== Data for this exercise ==
= Beginning of Section =
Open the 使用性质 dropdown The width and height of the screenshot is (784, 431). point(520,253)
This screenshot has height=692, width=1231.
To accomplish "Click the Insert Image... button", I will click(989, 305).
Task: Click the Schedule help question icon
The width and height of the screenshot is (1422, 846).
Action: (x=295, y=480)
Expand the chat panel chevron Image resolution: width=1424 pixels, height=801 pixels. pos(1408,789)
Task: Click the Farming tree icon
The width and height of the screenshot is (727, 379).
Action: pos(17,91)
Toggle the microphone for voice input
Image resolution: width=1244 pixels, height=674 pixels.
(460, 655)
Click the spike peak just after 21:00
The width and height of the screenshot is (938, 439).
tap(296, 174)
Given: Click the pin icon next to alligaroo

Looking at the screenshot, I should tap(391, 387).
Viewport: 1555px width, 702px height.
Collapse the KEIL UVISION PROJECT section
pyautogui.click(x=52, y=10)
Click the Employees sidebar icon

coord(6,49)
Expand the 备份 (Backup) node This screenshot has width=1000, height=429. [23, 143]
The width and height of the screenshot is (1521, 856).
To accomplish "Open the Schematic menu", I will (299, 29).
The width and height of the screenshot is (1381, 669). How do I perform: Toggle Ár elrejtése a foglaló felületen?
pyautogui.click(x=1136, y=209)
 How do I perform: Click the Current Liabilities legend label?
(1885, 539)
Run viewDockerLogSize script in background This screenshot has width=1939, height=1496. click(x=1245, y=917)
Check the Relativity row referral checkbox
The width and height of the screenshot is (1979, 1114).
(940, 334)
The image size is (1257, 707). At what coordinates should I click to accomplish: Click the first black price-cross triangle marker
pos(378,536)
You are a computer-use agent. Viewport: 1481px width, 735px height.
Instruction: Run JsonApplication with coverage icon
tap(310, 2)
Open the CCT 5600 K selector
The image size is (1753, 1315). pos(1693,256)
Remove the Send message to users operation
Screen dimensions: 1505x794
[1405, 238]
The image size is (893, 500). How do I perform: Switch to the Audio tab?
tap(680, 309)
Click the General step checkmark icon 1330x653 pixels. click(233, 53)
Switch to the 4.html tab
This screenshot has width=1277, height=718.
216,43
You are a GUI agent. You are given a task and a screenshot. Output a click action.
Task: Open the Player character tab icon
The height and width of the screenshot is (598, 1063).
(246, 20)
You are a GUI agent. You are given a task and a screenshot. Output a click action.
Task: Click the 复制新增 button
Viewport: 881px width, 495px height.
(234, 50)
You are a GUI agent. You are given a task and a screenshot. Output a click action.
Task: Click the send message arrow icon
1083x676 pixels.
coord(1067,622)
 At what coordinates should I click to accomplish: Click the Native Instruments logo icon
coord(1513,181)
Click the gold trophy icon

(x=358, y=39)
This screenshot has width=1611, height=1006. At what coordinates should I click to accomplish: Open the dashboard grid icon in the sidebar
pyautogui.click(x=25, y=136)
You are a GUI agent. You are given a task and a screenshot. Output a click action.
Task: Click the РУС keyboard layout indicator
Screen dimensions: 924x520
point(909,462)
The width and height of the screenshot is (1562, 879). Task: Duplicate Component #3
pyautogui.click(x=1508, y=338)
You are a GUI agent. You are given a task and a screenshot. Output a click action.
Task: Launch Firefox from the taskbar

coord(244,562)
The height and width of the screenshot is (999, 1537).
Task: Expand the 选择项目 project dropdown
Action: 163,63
= End of Section =
== Aim of the exercise ==
Retype the listing exactly. Leave nothing out.

== Response to this task ==
Open the 使用性质 dropdown The width and height of the screenshot is (784, 431). point(520,253)
This screenshot has height=692, width=1231.
To accomplish "Click the Insert Image... button", I will click(989, 305).
Task: Click the Schedule help question icon
The width and height of the screenshot is (1422, 846).
Action: (x=295, y=480)
Expand the chat panel chevron Image resolution: width=1424 pixels, height=801 pixels. pos(1408,789)
Task: Click the Farming tree icon
The width and height of the screenshot is (727, 379).
Action: pos(17,91)
Toggle the microphone for voice input
Image resolution: width=1244 pixels, height=674 pixels.
(460, 655)
Click the spike peak just after 21:00
The width and height of the screenshot is (938, 439).
tap(296, 174)
Given: Click the pin icon next to alligaroo

Looking at the screenshot, I should tap(391, 387).
Viewport: 1555px width, 702px height.
Collapse the KEIL UVISION PROJECT section
pyautogui.click(x=52, y=10)
Click the Employees sidebar icon

coord(6,49)
Expand the 备份 (Backup) node This screenshot has width=1000, height=429. [23, 143]
The width and height of the screenshot is (1521, 856).
To accomplish "Open the Schematic menu", I will (299, 29).
The width and height of the screenshot is (1381, 669). How do I perform: Toggle Ár elrejtése a foglaló felületen?
pyautogui.click(x=1136, y=209)
 How do I perform: Click the Current Liabilities legend label?
(1885, 539)
Run viewDockerLogSize script in background This screenshot has width=1939, height=1496. click(x=1245, y=917)
Check the Relativity row referral checkbox
The width and height of the screenshot is (1979, 1114).
(940, 334)
The image size is (1257, 707). At what coordinates should I click to accomplish: Click the first black price-cross triangle marker
pos(378,536)
You are a computer-use agent. Viewport: 1481px width, 735px height.
Instruction: Run JsonApplication with coverage icon
tap(310, 2)
Open the CCT 5600 K selector
The image size is (1753, 1315). pos(1693,256)
Remove the Send message to users operation
Screen dimensions: 1505x794
[1405, 238]
The image size is (893, 500). How do I perform: Switch to the Audio tab?
tap(680, 309)
Click the General step checkmark icon 1330x653 pixels. click(233, 53)
Switch to the 4.html tab
This screenshot has width=1277, height=718.
216,43
You are a GUI agent. You are given a task and a screenshot. Output a click action.
Task: Open the Player character tab icon
The height and width of the screenshot is (598, 1063).
(246, 20)
You are a GUI agent. You are given a task and a screenshot. Output a click action.
Task: Click the 复制新增 button
Viewport: 881px width, 495px height.
(234, 50)
You are a GUI agent. You are given a task and a screenshot. Output a click action.
Task: Click the send message arrow icon
1083x676 pixels.
coord(1067,622)
 At what coordinates should I click to accomplish: Click the Native Instruments logo icon
coord(1513,181)
Click the gold trophy icon

(x=358, y=39)
This screenshot has width=1611, height=1006. At what coordinates should I click to accomplish: Open the dashboard grid icon in the sidebar
pyautogui.click(x=25, y=136)
You are a GUI agent. You are given a task and a screenshot. Output a click action.
Task: Click the РУС keyboard layout indicator
Screen dimensions: 924x520
point(909,462)
The width and height of the screenshot is (1562, 879). Task: Duplicate Component #3
pyautogui.click(x=1508, y=338)
You are a GUI agent. You are given a task and a screenshot. Output a click action.
Task: Launch Firefox from the taskbar

coord(244,562)
The height and width of the screenshot is (999, 1537).
Task: Expand the 选择项目 project dropdown
Action: 163,63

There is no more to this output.